Wednesday, October 7, 2009

Keeney, PA - EPIC FAIL

I'm not sure if it's possible for an entire department to be maliciously stupid, but that seems to be the only thing that fully encompasses just how utterly asinine things have become when our customer service department gets involved. Things started off simply enough this morning: the consignee will accept the load as soon as I can get it there. With that knowledge in mind, I started as soon as my break was up and went to scale the load out. After getting the scale ticket, I came back to the truck to find a message waiting for me: appointment scheduled for 11 PM. This conflict wasn't just a contradiction: it presented an impossibility, as my hours for the day were going to run out at 11:15 PM and the consignee doesn't allow parking.

I called in immediately after seeing that mess on the Qualcomm and explained the problem to ops; my DBL agreed that it was not cool that customer service was screwing things up this badly yet again. He said he was going to work on something, probably a relay, and that I should just head to the Carlisle OC. If I didn't hear anything by the time I arrived, I was to call back in and see what the updates were.

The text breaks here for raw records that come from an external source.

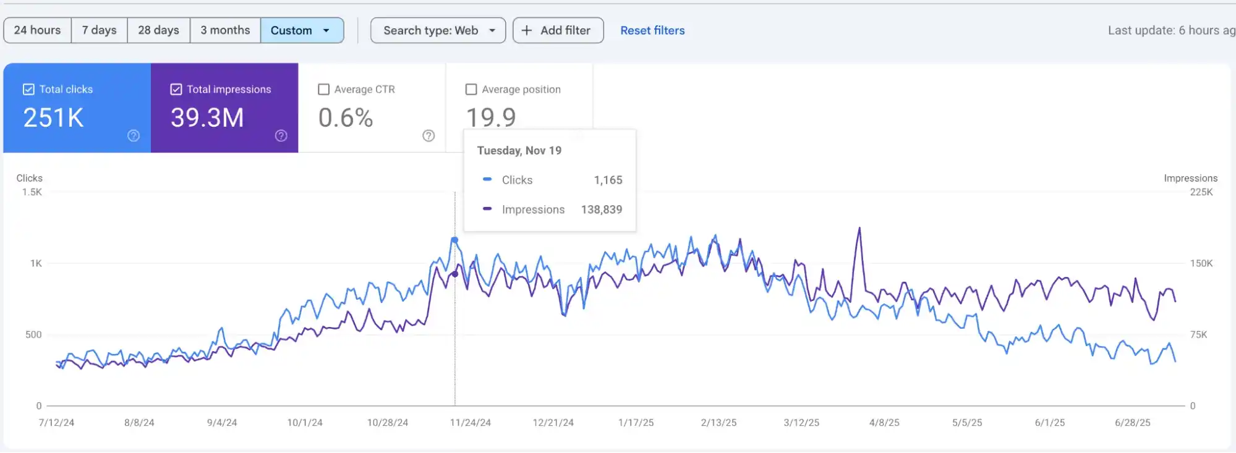Click help icon on Average CTR card

click(428, 136)
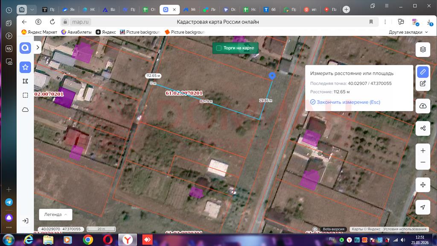
Task: Enable the 'Торги на карте' checkbox
Action: coord(219,48)
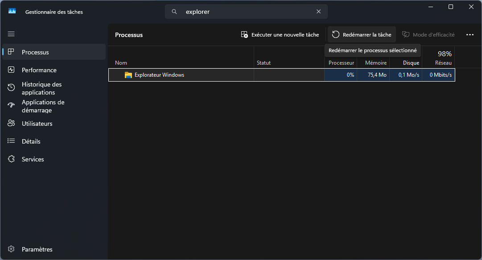Open the Performance page
Screen dimensions: 482x260
(39, 70)
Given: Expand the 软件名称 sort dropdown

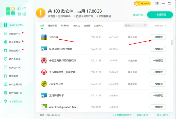Looking at the screenshot, I should pos(161,26).
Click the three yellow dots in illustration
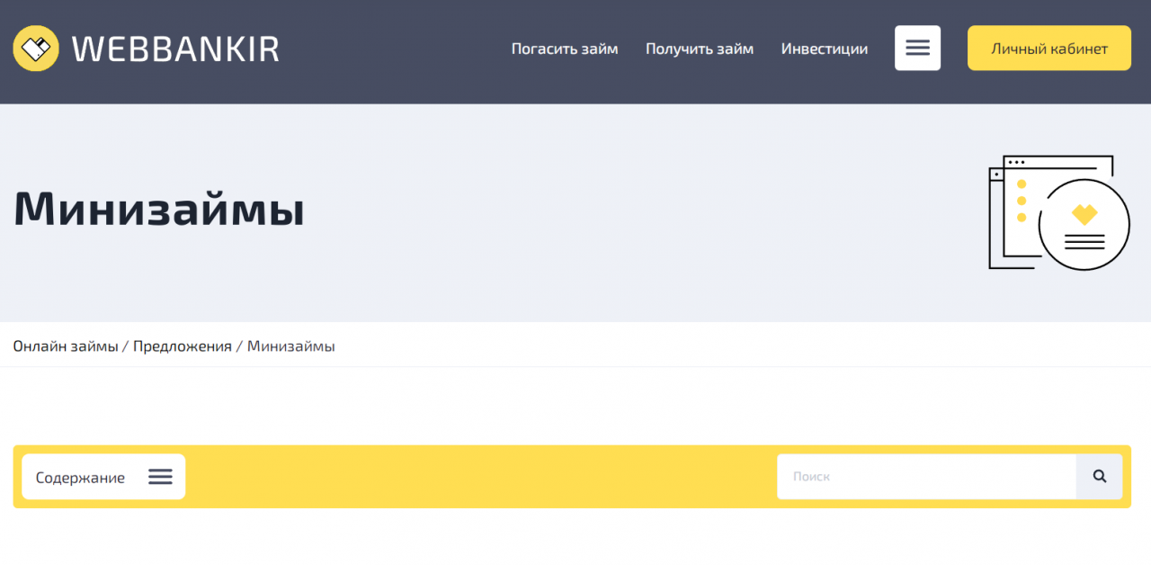Image resolution: width=1151 pixels, height=565 pixels. (1022, 201)
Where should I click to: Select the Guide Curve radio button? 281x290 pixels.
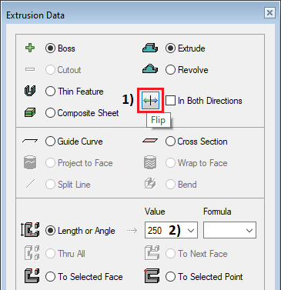(x=50, y=142)
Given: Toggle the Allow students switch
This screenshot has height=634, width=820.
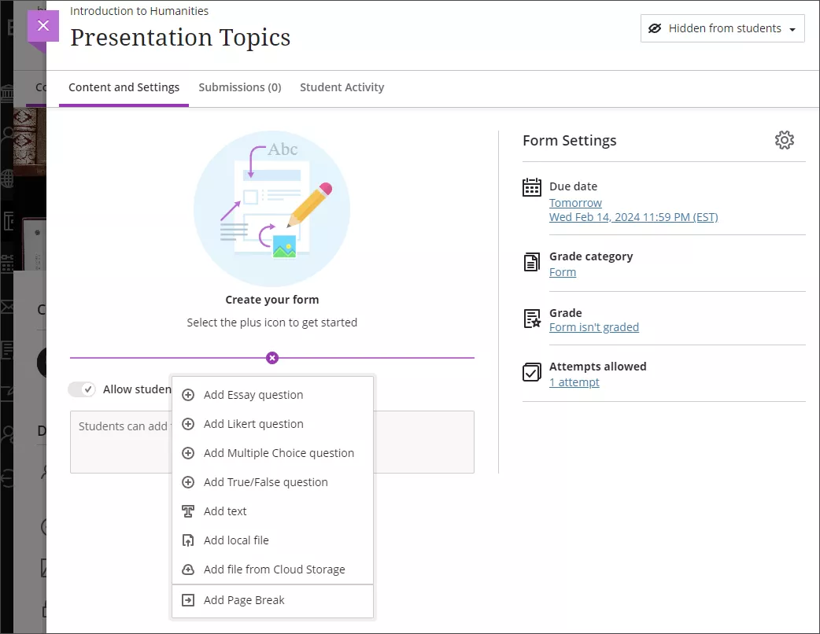Looking at the screenshot, I should 82,389.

Nothing arrived, of course, so I was left to call in. Once again my DBL said that he was working on something and that he had a likely candidate for a relay, but that nothing was confirmed. I ended up calling back in after another hour and found that I was still stuck trying to deliver the thing at 11 PM, but that two people in customer service had talked to two people at the consignee and both said that I could park for the night in a lot they had on the facility. I said that was fine, albeit questionable, but at least I had the names of the people involved this time rather than a faceless case of "customer service talked to the consignee" as so often happens. So I got dinner, waited a couple hours, then hit the road yet again.

Upon arriving at the consignee around 10:15, I found out that everything I had been told about the load was wrong. No, I couldn't have gotten there as early as 9 PM and been worked in. No, there isn't anywhere on their property to take a break even if I don't have enough hours. No, I can't drop my trailer in a dock door and leave to take my break. I called ops again and got the first reasonable, straightforward answer I'd had in quite some time: get out of there and find a legal place for my break while I still had time. I didn't ask twice about that, but I did stop by the receiving office to explain the situation and make one last appeal for an alternative. In the process, I found out that even my work assignment was wrong; it originally said to get there between 7 AM and noon today, but that all unloads have to be confirmed appointments, scheduled in advance, and that absolutely no trucks are handled on a first come first served basis. So, in short, this load wasn't just doomed to fail from the beginning; we never even had a time set up for it. So much for it being a service critical/line shutdown load, right?

One of the few good things happened after I left: I actually found a legal parking place just as my 14 ran out. I called operations yet again, explained the situation, gave an estimated time of delivery, explained that I didn't have a Qualcomm signal, then was asked to send in a message over the Qualcomm with my estimated time of delivery. After facepalming, I explained yet again that I had no signal and repeated that the best I can do now is 11 AM. Ops then tried to tell me to just go back in there as soon as possible to get the load delivered; I told them that I'll go in there when and if I get an appointment and, according to the receiving office, they're already booked solid for tomorrow.

Regardless of what happens overnight, I'll be calling in to first shift when I wake up and trying to get some actual answers from the people who screwed this thing up in the first place. I really hope I get to relay the load, just so it turns into somebody else's problem, as I'm quite tired of feeling like I'm doing the work of almost every department we have in Green Bay. Seriously, is it that hard for anybody up there to just get this stuff right the first time?